I slept fitfully, plagued by nightmares whenever I closed my eyes. When I woke, I’d catch snippets of conversation between Joseph and Ameena. They were both sat up front, but even through the fog in my head, I could tell they weren’t bonding well.

‘...can’t believe he trusts you. He’s got no right to trust you. He hardly even knows you.’ That was Ameena’s voice, all cocky and aggressive.

‘He doesn’t know you, either.’

‘Yes, he does! Besides, I’ve saved his life.’

‘So have I,’ Joseph said. ‘Yours too, actually.’

‘Shut up, you have not!’

‘Have so.’

They continued like that, bickering and arguing every time I woke up, until the sixth or seventh time, when I awoke to find Ameena leaning round in her seat, watching me. She smiled when I opened my eyes.

‘Dead yet?’

I tried to shake my head, but the pain was too much. ‘No,’ I said. It came out as a croak.

‘Good.’

‘How much further?’ I asked.

It was Joseph who replied. ‘Not far. Three, four minutes, maybe. Your mum’s in room forty-two. You’ll see her soon.’

I struggled into a slightly more upright position and looked out through the windows. Tower blocks stood like giants on either side of the road. There was a lot of traffic about, but it didn’t seem to be slowing us down. We crossed a bridge, passed a corner shop, a restaurant, a pub. I didn’t recognise any of it.

‘How do you feel?’ Ameena asked.

‘Been better.’

‘You’ve looked better,’ she said, studying my face. ‘The whole pale and sweaty thing isn’t really working for...’

Ameena stopped talking and just stared at me.

‘Whoa,’ she eventually whispered. ‘That was freaky.’

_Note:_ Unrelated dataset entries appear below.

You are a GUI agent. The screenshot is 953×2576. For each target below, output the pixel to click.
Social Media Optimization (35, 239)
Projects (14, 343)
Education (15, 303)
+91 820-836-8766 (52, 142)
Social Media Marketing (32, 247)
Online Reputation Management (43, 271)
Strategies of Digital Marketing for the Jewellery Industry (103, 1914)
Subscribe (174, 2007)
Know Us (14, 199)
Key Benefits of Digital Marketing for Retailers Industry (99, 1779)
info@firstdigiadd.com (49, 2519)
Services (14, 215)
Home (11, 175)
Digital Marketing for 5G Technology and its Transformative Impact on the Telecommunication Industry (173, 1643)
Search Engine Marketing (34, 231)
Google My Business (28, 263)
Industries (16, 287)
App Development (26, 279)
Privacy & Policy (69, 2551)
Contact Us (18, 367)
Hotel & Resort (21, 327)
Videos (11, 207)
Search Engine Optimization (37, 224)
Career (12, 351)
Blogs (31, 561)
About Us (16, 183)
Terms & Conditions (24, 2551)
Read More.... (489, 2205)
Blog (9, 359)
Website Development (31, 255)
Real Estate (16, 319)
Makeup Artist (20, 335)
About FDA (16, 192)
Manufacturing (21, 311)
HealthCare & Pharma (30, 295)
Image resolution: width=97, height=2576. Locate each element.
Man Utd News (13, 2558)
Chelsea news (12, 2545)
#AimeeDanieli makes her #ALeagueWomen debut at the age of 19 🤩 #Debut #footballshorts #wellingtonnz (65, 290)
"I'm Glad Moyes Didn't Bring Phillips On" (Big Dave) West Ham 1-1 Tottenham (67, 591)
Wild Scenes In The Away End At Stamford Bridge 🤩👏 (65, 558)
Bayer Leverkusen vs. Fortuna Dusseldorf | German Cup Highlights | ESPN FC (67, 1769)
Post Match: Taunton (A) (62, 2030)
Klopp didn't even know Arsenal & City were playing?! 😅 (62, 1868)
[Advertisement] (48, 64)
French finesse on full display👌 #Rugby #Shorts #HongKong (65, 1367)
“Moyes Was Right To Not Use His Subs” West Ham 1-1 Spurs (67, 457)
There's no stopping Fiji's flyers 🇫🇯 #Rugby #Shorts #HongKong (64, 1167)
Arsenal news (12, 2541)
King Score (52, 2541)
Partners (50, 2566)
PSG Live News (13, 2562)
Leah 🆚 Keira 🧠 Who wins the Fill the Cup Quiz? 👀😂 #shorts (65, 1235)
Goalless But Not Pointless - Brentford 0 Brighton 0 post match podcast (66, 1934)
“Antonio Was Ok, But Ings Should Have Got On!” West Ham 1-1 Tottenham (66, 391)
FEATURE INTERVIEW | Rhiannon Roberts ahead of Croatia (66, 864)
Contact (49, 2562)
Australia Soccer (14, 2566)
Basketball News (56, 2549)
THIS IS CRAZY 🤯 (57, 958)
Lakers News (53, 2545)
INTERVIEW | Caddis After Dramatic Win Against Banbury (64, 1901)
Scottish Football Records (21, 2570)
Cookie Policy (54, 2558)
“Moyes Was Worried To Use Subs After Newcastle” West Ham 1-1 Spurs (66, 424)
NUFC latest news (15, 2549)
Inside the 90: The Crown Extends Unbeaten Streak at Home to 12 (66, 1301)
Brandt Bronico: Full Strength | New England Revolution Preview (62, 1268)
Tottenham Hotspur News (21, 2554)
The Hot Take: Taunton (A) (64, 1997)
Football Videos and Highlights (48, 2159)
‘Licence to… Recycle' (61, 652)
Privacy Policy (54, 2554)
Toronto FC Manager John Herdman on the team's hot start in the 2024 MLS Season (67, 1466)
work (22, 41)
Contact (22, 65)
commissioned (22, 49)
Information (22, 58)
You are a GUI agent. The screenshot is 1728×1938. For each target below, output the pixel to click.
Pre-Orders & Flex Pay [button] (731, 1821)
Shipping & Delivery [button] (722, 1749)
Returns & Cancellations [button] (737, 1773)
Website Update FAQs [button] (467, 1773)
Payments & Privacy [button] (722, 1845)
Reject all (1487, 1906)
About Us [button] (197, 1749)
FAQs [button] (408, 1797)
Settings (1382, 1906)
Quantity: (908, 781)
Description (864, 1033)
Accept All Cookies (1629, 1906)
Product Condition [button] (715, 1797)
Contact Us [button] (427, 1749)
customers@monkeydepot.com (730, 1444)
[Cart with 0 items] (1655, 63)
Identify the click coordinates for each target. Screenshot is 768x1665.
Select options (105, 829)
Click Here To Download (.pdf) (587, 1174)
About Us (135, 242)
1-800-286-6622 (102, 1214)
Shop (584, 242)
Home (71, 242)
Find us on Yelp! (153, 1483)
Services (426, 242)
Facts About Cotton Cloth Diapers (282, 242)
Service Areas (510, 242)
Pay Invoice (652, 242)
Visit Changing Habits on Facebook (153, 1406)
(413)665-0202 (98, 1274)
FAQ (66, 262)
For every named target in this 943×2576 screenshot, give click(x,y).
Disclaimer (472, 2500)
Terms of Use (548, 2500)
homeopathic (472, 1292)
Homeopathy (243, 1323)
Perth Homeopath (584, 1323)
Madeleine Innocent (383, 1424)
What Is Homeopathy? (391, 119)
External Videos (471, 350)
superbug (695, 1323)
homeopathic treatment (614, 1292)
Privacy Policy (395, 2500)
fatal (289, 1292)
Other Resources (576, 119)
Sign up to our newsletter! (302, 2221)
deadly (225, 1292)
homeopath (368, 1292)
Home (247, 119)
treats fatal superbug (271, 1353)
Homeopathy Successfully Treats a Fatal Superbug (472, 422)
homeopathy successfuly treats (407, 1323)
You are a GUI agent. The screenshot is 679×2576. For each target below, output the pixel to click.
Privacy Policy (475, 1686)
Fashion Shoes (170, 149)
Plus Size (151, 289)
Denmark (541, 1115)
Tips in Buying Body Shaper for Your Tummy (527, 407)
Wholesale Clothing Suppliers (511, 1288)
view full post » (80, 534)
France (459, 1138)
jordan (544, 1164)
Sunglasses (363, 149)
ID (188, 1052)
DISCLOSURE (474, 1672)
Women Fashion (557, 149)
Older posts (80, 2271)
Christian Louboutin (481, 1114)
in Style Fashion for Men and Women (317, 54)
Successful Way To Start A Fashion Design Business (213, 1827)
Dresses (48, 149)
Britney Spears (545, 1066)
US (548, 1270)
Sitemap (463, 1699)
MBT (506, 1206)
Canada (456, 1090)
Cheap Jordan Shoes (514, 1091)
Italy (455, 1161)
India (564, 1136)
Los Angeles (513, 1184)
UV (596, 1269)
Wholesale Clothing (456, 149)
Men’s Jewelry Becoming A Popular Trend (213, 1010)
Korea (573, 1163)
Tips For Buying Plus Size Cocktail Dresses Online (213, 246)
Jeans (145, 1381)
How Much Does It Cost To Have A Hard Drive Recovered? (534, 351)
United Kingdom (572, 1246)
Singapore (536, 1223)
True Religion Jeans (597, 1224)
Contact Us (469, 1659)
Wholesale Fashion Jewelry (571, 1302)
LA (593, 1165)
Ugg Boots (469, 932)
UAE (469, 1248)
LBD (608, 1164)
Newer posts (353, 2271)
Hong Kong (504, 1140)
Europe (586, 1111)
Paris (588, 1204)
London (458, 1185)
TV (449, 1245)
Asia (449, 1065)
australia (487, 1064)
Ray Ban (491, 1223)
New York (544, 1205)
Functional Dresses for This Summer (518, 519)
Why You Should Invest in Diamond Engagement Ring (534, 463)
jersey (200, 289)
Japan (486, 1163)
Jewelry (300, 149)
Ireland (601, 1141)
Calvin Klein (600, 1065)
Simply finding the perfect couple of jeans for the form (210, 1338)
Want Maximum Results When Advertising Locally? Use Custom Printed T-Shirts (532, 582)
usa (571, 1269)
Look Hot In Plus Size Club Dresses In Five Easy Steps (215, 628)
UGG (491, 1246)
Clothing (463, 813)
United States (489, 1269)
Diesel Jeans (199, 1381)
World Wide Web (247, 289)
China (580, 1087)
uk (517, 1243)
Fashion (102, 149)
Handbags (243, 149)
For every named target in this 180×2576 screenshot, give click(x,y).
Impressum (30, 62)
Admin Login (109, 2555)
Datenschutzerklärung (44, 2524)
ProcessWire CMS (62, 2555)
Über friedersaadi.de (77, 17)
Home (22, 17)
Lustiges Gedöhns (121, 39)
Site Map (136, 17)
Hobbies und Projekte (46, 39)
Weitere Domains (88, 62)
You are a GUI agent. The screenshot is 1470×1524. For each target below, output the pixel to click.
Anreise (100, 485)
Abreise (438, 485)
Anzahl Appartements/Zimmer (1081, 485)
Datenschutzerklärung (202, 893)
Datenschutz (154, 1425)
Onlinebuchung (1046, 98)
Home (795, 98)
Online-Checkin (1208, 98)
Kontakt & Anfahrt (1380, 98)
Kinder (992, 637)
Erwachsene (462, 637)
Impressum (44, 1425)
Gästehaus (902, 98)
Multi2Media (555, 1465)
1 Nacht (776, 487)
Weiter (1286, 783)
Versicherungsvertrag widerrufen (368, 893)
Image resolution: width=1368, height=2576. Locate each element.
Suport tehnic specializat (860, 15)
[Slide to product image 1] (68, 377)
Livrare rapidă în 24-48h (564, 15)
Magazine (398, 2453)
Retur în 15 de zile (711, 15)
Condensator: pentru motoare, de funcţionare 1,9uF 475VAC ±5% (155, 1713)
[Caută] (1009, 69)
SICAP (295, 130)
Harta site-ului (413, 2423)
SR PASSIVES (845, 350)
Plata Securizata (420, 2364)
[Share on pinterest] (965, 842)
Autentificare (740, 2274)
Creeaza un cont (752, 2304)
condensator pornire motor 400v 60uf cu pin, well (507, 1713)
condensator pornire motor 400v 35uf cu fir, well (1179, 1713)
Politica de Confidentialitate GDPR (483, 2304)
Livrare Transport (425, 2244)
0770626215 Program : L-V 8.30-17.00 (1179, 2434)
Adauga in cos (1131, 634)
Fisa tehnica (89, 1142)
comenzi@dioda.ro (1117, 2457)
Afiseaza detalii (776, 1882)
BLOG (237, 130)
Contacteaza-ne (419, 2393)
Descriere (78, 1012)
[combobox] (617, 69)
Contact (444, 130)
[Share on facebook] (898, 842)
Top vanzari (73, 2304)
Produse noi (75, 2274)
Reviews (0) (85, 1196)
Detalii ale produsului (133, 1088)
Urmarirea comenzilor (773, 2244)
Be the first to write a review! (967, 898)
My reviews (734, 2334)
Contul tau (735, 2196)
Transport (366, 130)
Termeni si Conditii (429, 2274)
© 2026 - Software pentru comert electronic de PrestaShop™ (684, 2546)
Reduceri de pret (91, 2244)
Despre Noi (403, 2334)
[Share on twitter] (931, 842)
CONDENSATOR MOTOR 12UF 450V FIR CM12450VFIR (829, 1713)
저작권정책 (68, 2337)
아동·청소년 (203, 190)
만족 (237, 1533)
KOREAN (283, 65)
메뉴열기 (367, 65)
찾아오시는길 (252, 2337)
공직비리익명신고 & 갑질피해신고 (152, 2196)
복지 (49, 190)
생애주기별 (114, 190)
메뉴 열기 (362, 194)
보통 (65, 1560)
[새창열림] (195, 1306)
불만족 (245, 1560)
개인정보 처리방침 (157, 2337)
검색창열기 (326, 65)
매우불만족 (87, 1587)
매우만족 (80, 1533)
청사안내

‘What?’ I asked. My lips felt cracked and dry. I licked them, but there was no moisture on my tongue.

‘Nothing, just a trick of the light or something,’ Ameena said.

‘What was it?’ Joseph asked. ‘What did you see?’

‘Nothing. It was just... For a second there it looked like I could see right through his head.’

Joseph swore loudly and slammed his hands on the steering wheel. ‘No, no, no, not now,’ he hissed. ‘Not already. It’s too soon.’

We both turned to look at him. ‘What?’ asked Ameena. ‘What’s too soon?’

Joseph didn’t take his eyes off the road. I felt the car beneath me speed up. ‘He’s slipping away.’

Ameena’s eyes went wide. ‘What, you mean... he’s dying?’

‘I’m dying?’

Joseph shook his head. From here I could see his hands on the steering wheel. The knuckles were white. ‘No,’ he said. ‘Something worse.’

‘Worse?’

Joseph didn’t answer.

‘You seem to know a hell of a lot about all this,’ Ameena growled. ‘What’s going on? What’s wrong with him?’